__HOW TO COMPLETE THIS TASK__
Print nothing but the lines below starting at the line that holds "You are a computer-use" and ending at the line that holds "Instruction: Click the ester O atom labeled 7", including both, each exactly as written.

__RECORDED INFORMATION__
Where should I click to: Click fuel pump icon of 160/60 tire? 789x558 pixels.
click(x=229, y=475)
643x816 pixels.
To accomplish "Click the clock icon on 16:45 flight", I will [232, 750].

---

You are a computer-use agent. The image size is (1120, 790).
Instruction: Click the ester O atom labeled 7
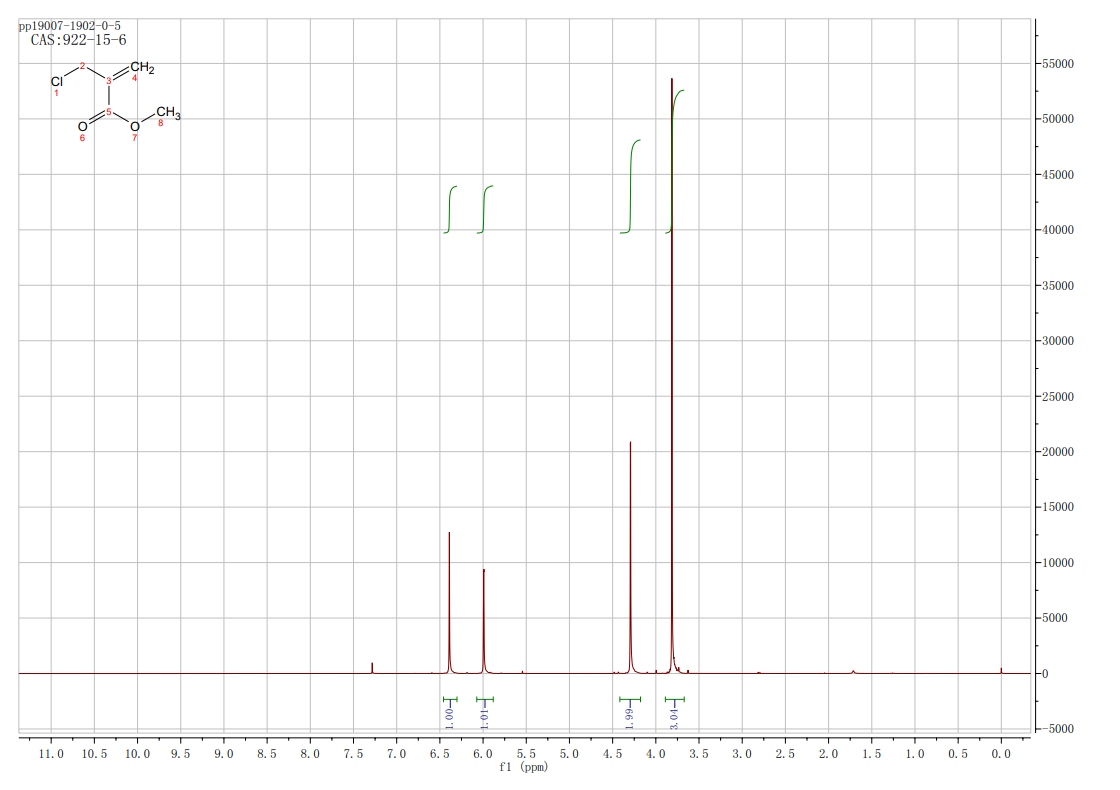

__EXERCISE ANSWER__
You are a computer-use agent. The image size is (1120, 790).
Instruction: Click the ester O atom labeled 7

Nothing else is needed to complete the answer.